* ACTIVITIES:
1. Write out the part of the Amber Creek sentencing article between "Racine County Judge" and "help she needed.", inclusive.
2. List every person named in the Amber Creek sentencing article, using the fullest form of each name it gives.

PASSAGE SHOWN below:

The Palatine man responsible for the 1997 killing of 14-year-old Amber Creek was sentenced to the maximum penalty of 40 years in prison in a Wisconsin courtroom Friday afternoon after four relatives told the judge how deeply losing her had hurt them.
James P. Eaton, 39, was charged with the murder of the Palatine teen in 2014 after his fingerprints and DNA were linked to her corpse, but last October Eaton pleaded no contest to a lesser charge of reckless homicide.
Racine County Judge Eugene Gasiorkiewicz said Eaton was responsible for Amber's brutal death and that any sentence less than the maximum would be a slight not only to Amber but to humanity itself.
Amber's stepmother, Diana L. Creek, said the Amber she knew was a child with a big heart and a beautiful singing voice who loved cheerleading. Diana Creek said Amber was abused at a young age and that her family tried to get her the help she needed.
"I remember one psychiatrist saying, 'We need to keep her safe until she has the ability to process her pain,'" Diana Creek said.

End of PASSAGE SHOWN.
DATASET EXTRACT below:

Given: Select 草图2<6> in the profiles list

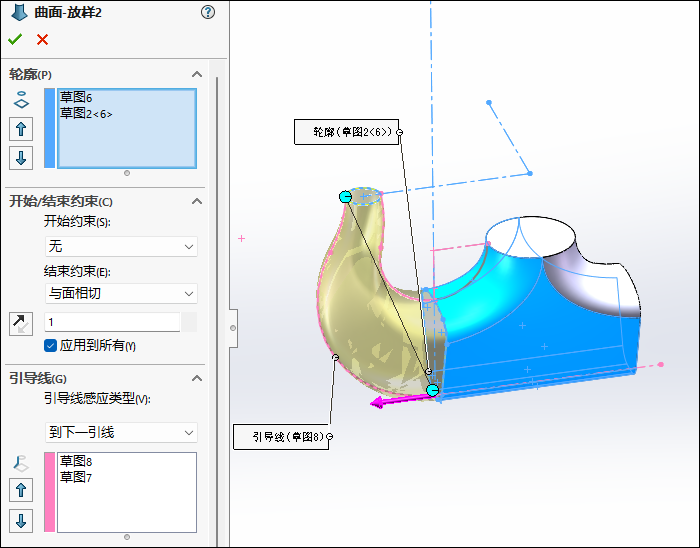Looking at the screenshot, I should click(86, 113).
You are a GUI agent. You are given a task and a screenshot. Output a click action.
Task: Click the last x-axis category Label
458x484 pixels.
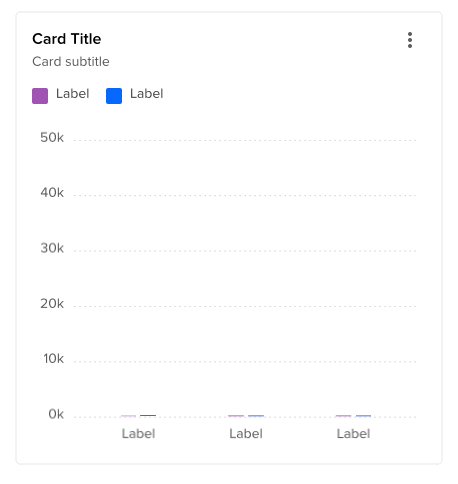pyautogui.click(x=353, y=434)
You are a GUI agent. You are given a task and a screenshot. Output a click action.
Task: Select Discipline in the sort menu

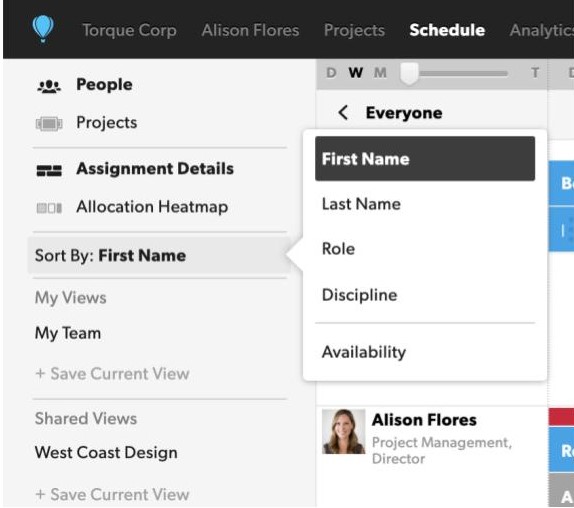click(425, 295)
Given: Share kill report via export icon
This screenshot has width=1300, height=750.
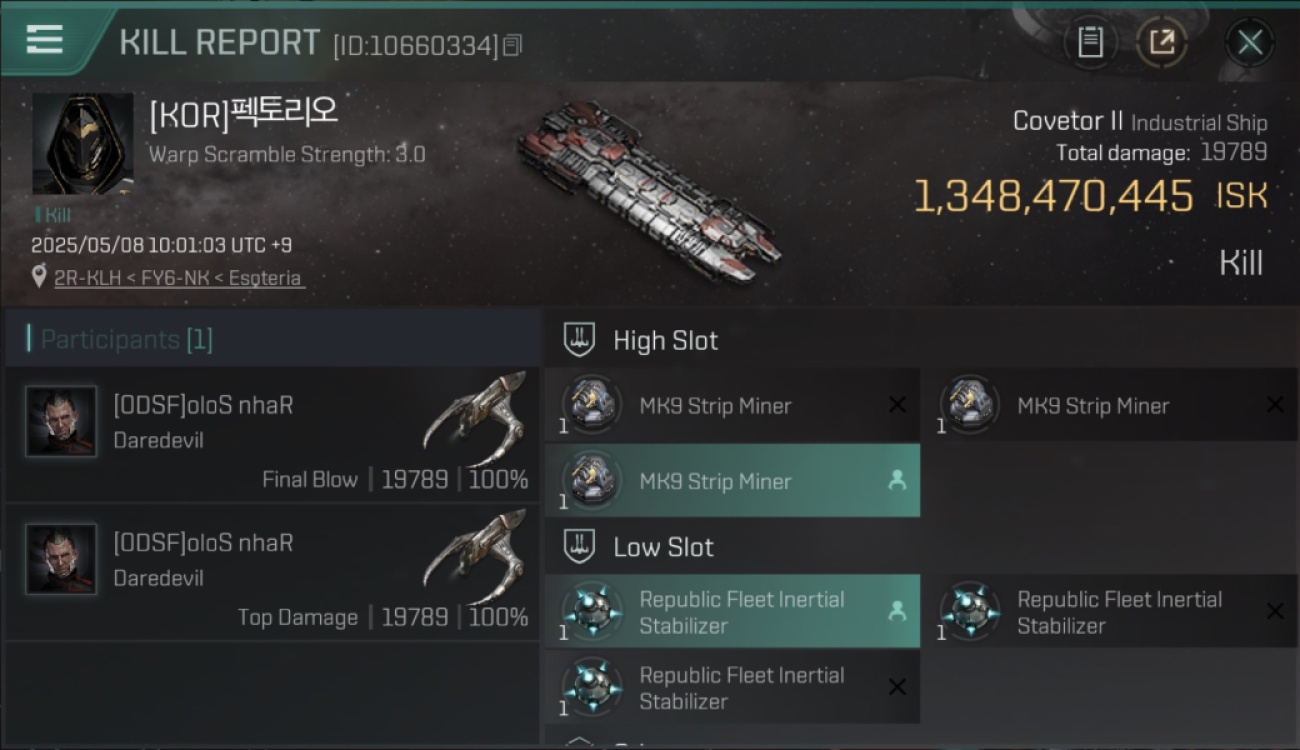Looking at the screenshot, I should (x=1162, y=42).

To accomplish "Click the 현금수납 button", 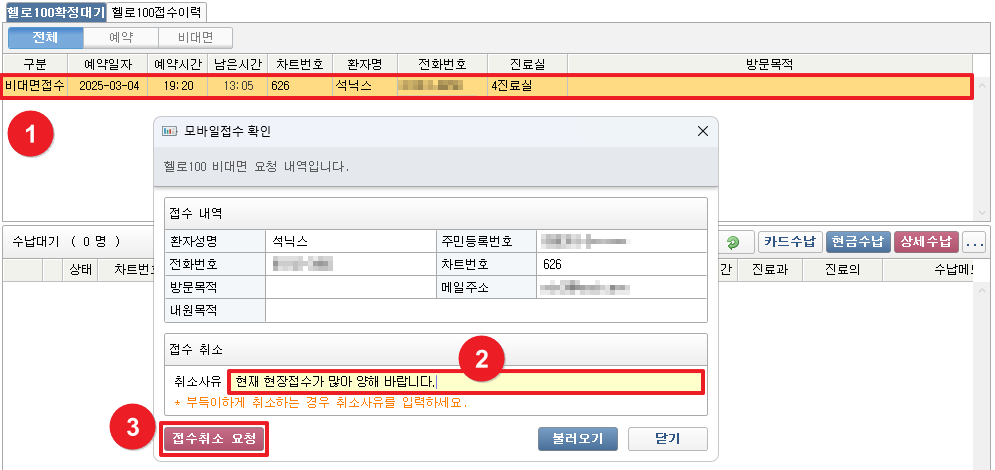I will (858, 242).
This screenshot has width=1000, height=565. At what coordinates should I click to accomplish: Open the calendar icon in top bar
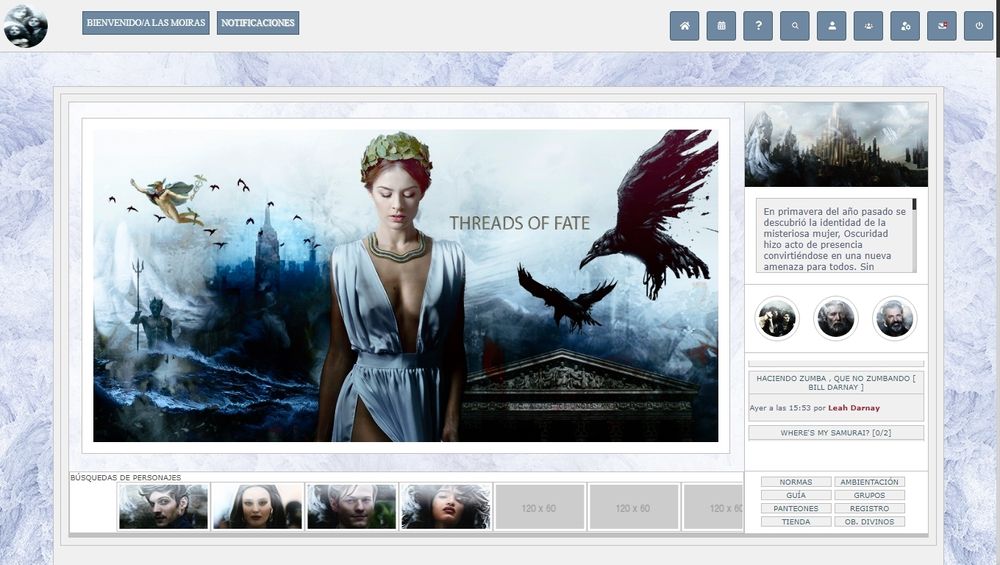coord(721,26)
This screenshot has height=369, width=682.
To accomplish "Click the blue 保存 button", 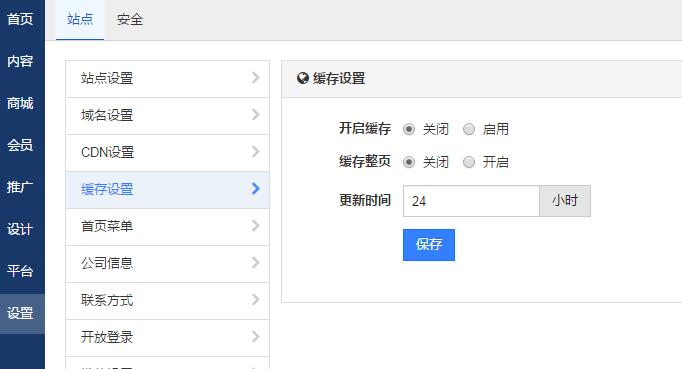I will coord(429,245).
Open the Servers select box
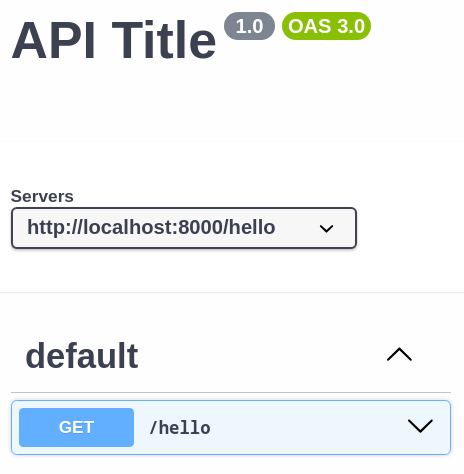This screenshot has width=464, height=474. pyautogui.click(x=184, y=228)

End of DATASET EXTRACT.

* ANSWERS GIVEN:
1.
Racine County Judge Eugene Gasiorkiewicz said Eaton was responsible for Amber's brutal death and that any sentence less than the maximum would be a slight not only to Amber but to humanity itself.
Amber's stepmother, Diana L. Creek, said the Amber she knew was a child with a big heart and a beautiful singing voice who loved cheerleading. Diana Creek said Amber was abused at a young age and that her family tried to get her the help she needed.

2.
Amber Creek
James P. Eaton
Eugene Gasiorkiewicz
Diana L. Creek